Se Bela Lugosi si era talmente identificato nel personaggio che lo aveva reso famoso al punto di farsi seppellire da morto con addosso il costume di Dracula, così i situazionisti non hanno più smesso di atteggiarsi a “cattivi maestri” anche quando la commedia era già finita da un pezzo e il pubblico aveva lasciato la sala. In ciò non si può dire che si siano distinti dagli altri “gruppuscoli” che all’epoca costituivano un abituale obiettivo delle loro contumelie, essendosi anch’essi affrettati a cavalcare la tigre della rivolta del maggio per trarre profitto della sua forza e bellezza ed aumentare la propria clientela. D’altronde l’entusiasmo sollevato in tutto il mondo da quei giorni di passione rappresentava un investimento troppo ghiotto per lasciarselo sfuggire. Ne nascerà una patetica competizione fra i situazionisti (secondo cui tutto era nato dall’agitazione iniziata nel gennaio 1968 a Nanterre da quattro o cinque “antistudenti”, gli Arrabbiati, influenzati dall’IS stessa), alcuni anarchici (che non tralasceranno mai di ricordare il clamore suscitato dalla lite avvenuta l’8 gennaio fra il ministro Missoffe e Cohn-Bendit e i provvedimenti poi decisi contro quest’ultimo) e i trotskisti (persuasi che nulla sarebbe accaduto senza il fervore attivista dei militanti della loro organizzazione giovanile, la Gioventù Comunista Rivoluzionaria). Una volta assaporate le luci della ribalta, le primedonne del maggio ‘68 metteranno in atto ogni trucco pur di ricevere l’applauso più fragoroso, nella consapevolezza che «per questo modo montò tanto sua nomea che catuno si facea suo accomandato».

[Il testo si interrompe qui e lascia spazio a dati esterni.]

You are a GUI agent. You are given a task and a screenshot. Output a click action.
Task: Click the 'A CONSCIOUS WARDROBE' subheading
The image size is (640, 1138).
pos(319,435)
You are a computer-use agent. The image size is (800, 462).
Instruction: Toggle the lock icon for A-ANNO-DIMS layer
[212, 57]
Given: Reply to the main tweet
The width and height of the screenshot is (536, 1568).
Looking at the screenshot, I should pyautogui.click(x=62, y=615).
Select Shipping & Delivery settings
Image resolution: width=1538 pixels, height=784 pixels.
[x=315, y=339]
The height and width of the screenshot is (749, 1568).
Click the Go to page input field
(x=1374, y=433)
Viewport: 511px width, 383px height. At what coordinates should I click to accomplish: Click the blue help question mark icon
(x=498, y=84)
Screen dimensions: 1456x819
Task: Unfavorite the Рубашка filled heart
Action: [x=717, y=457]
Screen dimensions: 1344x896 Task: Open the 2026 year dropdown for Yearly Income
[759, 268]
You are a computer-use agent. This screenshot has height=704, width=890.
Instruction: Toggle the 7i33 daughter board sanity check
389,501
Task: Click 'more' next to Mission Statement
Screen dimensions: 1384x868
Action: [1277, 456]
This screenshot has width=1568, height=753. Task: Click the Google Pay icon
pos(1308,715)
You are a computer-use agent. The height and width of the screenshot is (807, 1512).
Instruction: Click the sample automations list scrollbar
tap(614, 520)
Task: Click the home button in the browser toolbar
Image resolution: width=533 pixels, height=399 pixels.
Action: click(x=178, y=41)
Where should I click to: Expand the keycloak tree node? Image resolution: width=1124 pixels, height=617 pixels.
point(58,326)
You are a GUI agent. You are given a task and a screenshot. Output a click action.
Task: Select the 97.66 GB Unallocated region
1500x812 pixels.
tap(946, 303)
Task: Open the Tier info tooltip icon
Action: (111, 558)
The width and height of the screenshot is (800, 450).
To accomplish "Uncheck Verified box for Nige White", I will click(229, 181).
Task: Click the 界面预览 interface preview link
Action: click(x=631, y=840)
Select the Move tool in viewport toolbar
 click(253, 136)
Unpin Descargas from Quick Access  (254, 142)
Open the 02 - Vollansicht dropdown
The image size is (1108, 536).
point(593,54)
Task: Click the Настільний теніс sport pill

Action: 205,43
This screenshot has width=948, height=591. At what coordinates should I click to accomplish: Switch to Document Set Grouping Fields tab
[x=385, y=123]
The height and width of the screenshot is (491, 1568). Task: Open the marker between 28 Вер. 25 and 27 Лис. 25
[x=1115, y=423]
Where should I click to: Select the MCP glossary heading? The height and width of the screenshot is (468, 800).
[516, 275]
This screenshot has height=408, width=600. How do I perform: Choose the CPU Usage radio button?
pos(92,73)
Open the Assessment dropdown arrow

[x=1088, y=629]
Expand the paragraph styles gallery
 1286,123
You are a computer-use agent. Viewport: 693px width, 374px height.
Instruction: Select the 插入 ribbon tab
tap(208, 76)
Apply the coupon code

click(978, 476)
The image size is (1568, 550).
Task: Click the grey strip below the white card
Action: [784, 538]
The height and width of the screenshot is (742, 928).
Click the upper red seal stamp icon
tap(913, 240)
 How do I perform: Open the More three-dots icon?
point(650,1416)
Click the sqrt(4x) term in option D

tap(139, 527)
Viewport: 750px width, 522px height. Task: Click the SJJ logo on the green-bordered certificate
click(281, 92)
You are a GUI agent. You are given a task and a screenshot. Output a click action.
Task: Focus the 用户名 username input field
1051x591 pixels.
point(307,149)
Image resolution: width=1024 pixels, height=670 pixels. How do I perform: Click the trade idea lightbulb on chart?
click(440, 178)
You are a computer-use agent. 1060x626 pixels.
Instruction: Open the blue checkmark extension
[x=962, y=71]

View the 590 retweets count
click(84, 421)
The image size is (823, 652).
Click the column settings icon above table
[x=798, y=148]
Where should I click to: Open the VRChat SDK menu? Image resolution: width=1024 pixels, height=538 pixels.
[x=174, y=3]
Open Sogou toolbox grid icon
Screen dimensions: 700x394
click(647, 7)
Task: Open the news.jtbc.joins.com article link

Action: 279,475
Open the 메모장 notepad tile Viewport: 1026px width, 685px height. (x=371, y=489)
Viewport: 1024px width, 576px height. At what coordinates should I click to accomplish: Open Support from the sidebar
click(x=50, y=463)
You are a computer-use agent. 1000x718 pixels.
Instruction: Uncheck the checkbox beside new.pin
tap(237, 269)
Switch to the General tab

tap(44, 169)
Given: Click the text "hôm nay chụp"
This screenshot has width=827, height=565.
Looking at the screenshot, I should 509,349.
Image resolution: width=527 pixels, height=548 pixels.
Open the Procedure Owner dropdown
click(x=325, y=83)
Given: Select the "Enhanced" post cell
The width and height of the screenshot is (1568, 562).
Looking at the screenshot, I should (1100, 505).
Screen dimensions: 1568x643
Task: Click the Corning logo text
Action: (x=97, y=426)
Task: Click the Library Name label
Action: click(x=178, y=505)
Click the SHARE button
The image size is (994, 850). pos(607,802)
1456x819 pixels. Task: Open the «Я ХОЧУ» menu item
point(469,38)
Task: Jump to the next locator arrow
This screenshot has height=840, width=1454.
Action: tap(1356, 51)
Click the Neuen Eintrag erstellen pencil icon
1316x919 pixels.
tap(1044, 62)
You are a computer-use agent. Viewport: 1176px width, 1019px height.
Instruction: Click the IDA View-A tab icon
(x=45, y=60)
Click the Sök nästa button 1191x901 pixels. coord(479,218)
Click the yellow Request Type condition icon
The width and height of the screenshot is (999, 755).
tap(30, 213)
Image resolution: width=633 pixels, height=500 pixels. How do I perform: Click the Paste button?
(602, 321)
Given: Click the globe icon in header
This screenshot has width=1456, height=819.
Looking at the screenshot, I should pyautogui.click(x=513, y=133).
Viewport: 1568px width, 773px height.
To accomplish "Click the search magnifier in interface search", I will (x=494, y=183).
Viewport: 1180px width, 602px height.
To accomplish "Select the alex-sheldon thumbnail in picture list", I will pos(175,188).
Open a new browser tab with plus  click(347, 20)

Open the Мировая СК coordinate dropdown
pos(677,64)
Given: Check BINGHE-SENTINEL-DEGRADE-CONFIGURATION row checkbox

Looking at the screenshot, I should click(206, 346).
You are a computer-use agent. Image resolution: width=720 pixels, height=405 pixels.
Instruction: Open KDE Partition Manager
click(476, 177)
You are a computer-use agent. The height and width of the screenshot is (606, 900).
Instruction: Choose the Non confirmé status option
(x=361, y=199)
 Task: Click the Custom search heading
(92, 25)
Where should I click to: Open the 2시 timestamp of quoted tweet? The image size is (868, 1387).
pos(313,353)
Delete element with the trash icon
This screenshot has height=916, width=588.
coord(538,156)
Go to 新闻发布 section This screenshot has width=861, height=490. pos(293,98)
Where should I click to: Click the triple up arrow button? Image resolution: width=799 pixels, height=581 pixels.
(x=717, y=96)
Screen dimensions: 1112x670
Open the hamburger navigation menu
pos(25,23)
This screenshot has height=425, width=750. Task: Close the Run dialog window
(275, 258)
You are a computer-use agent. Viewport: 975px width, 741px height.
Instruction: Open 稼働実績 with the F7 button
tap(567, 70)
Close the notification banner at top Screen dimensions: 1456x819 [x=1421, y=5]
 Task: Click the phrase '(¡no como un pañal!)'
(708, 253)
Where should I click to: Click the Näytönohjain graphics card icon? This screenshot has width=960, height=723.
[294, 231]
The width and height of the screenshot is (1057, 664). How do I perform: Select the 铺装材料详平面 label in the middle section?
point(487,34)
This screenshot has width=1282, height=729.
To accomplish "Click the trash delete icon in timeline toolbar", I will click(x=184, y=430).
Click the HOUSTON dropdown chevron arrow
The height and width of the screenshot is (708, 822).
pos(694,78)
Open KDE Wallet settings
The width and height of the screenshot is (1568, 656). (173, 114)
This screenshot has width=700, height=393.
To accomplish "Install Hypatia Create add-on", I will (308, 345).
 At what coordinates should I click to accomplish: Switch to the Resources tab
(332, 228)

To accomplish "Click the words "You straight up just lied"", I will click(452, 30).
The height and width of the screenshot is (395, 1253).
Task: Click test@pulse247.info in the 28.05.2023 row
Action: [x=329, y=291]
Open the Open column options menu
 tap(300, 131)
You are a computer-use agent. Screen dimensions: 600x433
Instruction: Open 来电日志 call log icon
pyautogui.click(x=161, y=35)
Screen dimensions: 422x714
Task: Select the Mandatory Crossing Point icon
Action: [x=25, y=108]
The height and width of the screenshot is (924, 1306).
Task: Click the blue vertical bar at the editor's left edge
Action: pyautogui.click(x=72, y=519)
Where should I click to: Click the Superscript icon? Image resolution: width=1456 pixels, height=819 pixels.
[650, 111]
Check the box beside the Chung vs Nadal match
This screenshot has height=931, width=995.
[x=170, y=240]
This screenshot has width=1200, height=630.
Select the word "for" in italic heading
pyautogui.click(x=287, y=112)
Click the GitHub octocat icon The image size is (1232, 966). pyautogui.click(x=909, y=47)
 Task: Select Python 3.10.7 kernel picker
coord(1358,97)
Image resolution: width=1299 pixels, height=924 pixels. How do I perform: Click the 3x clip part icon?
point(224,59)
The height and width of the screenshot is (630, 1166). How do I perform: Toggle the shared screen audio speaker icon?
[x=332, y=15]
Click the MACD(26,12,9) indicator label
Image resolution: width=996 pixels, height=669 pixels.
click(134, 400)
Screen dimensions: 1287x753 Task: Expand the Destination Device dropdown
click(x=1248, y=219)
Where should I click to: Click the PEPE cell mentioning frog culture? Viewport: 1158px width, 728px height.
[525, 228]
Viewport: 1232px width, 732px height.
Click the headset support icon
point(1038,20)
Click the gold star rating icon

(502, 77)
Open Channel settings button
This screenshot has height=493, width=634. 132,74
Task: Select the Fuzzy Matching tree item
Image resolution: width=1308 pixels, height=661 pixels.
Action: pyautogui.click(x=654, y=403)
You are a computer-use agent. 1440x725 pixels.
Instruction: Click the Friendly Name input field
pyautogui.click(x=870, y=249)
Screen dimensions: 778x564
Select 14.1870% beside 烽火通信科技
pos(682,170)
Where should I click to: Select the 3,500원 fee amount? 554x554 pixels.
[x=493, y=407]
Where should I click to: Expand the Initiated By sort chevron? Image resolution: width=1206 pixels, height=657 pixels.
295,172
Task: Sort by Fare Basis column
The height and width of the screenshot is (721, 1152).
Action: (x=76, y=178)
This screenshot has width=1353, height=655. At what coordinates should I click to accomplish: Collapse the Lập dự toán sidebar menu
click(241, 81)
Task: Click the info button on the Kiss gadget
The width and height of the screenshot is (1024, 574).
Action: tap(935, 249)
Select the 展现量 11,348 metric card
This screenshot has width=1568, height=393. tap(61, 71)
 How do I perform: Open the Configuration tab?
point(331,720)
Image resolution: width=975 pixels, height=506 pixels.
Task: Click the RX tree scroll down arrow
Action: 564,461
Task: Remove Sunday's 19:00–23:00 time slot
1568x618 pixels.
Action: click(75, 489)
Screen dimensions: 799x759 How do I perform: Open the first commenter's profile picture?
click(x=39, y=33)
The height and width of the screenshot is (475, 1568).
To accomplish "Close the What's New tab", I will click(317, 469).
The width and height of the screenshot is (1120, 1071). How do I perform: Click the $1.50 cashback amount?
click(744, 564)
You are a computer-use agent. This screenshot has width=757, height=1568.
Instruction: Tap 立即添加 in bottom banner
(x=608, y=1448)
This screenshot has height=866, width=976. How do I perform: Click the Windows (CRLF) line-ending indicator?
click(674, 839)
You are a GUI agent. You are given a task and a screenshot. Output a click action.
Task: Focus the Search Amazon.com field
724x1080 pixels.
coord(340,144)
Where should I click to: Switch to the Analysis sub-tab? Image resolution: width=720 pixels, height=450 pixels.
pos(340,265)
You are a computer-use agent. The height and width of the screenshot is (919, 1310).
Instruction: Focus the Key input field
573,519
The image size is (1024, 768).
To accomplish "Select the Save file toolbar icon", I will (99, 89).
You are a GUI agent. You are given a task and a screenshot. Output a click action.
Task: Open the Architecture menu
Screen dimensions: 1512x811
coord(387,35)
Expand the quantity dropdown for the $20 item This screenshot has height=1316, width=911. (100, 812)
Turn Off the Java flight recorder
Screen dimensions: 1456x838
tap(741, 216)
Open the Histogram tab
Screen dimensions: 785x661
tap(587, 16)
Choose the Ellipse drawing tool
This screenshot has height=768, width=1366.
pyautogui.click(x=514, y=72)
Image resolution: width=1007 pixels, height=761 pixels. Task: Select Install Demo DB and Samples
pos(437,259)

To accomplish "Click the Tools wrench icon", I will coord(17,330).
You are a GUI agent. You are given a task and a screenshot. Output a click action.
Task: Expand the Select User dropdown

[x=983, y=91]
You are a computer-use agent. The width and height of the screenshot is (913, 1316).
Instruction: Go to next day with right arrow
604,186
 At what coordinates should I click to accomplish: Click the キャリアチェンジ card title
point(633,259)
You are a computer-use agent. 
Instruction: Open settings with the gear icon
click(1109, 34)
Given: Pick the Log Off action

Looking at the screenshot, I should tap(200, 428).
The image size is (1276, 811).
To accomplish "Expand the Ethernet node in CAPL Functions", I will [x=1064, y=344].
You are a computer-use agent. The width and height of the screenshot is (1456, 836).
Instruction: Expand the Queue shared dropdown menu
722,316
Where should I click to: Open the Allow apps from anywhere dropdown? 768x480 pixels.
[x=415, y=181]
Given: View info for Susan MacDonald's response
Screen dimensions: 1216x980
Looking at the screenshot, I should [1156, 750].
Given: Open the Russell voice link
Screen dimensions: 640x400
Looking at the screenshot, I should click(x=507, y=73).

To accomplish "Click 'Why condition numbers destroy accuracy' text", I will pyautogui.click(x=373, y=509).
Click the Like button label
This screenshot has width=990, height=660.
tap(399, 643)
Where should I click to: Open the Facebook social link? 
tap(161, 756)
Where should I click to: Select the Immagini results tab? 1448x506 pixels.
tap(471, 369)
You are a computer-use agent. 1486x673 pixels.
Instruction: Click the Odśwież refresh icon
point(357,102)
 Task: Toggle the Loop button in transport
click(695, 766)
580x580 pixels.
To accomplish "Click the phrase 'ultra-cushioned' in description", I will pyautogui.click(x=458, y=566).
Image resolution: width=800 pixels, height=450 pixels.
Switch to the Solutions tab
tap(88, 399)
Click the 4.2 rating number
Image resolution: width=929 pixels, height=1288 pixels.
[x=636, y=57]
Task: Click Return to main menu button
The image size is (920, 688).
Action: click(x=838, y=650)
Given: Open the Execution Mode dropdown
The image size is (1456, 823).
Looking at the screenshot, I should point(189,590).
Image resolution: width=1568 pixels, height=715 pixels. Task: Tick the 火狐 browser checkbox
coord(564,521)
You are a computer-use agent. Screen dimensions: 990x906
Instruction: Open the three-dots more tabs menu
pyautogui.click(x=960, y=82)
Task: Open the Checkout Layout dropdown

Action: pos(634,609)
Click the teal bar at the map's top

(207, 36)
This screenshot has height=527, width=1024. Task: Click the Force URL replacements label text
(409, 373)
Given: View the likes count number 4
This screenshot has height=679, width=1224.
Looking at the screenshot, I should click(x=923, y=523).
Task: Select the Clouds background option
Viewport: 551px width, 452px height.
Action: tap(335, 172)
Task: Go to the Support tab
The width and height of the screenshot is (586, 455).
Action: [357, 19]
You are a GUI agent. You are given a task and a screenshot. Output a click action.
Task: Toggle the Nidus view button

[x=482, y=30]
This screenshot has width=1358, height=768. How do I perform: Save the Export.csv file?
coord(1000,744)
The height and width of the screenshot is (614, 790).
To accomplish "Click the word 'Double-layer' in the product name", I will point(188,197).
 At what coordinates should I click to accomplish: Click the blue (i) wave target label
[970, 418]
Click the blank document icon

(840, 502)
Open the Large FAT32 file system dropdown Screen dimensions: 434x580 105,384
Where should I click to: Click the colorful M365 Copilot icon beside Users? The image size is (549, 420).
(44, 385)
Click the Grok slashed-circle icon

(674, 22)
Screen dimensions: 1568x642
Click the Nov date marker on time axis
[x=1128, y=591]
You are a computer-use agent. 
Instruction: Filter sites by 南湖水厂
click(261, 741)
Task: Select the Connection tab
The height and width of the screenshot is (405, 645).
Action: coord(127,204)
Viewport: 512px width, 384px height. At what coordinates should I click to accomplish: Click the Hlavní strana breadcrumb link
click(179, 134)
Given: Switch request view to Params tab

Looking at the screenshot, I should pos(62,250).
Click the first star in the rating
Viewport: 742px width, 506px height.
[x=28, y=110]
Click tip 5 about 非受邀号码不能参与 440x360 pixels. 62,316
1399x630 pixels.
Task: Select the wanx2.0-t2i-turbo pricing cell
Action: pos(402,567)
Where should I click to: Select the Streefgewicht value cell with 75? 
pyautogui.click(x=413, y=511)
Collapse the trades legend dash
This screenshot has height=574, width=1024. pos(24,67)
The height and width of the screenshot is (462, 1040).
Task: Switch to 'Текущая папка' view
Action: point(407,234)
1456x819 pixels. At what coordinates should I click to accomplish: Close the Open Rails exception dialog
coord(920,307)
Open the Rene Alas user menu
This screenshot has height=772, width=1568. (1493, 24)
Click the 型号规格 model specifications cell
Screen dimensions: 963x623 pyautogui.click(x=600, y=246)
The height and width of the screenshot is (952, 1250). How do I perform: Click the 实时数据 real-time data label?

Ma qual è il sillogismo che ha aiutato i situazionisti nella loro scalata alla gloria imperitura? Gli avvenimenti del maggio ‘68 in Francia — uno sciopero selvaggio esteso a tutta la società, la critica generalizzata dei ruoli e dell’alienazione, la scomparsa dello Stato per diversi giorni — costituiscono il più grande tentativo rivoluzionario mai avvenuto in un paese industriale avanzato. L’Internazionale Situazionista ha legato indissolubilmente il suo nome a quegli eventi. Quindi, l’IS è l’organizzazione rivoluzionaria più radicale che abbia mai operato in una democrazia moderna occidentale — la Storia ne è testimone.
Il ragionamento non lascia margini di dubbio. Peccato che come in tutti i sillogismi a furia di cercare conferme si finisca col forzare la realtà. Questo genere di concatenazioni logiche tornano utili a maggior ragione quando la loro impeccabilità si rivela solo apparente.
Tralasciamo le acrobazie della logica e prendiamo in considerazione i fatti. Sebbene fin da allora un numero imprecisato di storici abbia cercato di addomesticare il maggio francese spacciandolo come il prototipo della “protesta studentesca”, si è trattato effettivamente del «più grande momento rivoluzionario che la Francia abbia conosciuto dopo la Comune di Parigi» (IS n. 12). Nulla da dire anche sul fatto che gli aderenti all’IS vi abbiano partecipato attivamente, contribuendo a soffiare sul fuoco. Ma, fatte queste premesse, sarebbe delirante concludere che la rivolta scoppiata in quella lontana primavera sia avvenuta per merito dei situazionisti, o che questi ne siano stati i trascinatori.
Anche prendendo per buona la versione situazionista dei fatti — cioè attribuire a quattro o cinque Arrabbiati la responsabilità dei disordini scoppiati a Nanterre, considerati il punto di partenza della rivolta — sarebbe come affermare che la rivoluzione del 1918 in Germania sia stata opera dei marinai che reclamavano miglior cibo, o che la rivolta di Los Angeles del 1992 sia stata provocata da Rodney King e dal suo pestaggio da parte della polizia. Gli esempi che si potrebbero fare seguendo questa logica tortuosa sono infiniti, ma ciò non toglie che in questa maniera non si fa altro, per mere ragioni di bottega, che confondere il pretesto da cui è scaturito un evento storico con la causa che l’ha prodotto. È innegabile l’apporto fornito dai situazionisti nel maggio ‘68 all’esplosione della rivolta, ma è altrettanto evidente che il loro contributo è stato artificiosamente ingigantito e trasformato in mito incantatorio, operazione proseguita da molti dei loro seguaci. Se ci si prendesse la briga di dare uno sguardo all’attività dei situazionisti più da vicino — dopo aver spento gli accecanti riflettori della leggenda — e se si facesse risalire la loro azione al contesto sociale dell’epoca, diventerebbe facile ridimensionare la parte da loro svolta nei fatti che li avrebbero resi celebri.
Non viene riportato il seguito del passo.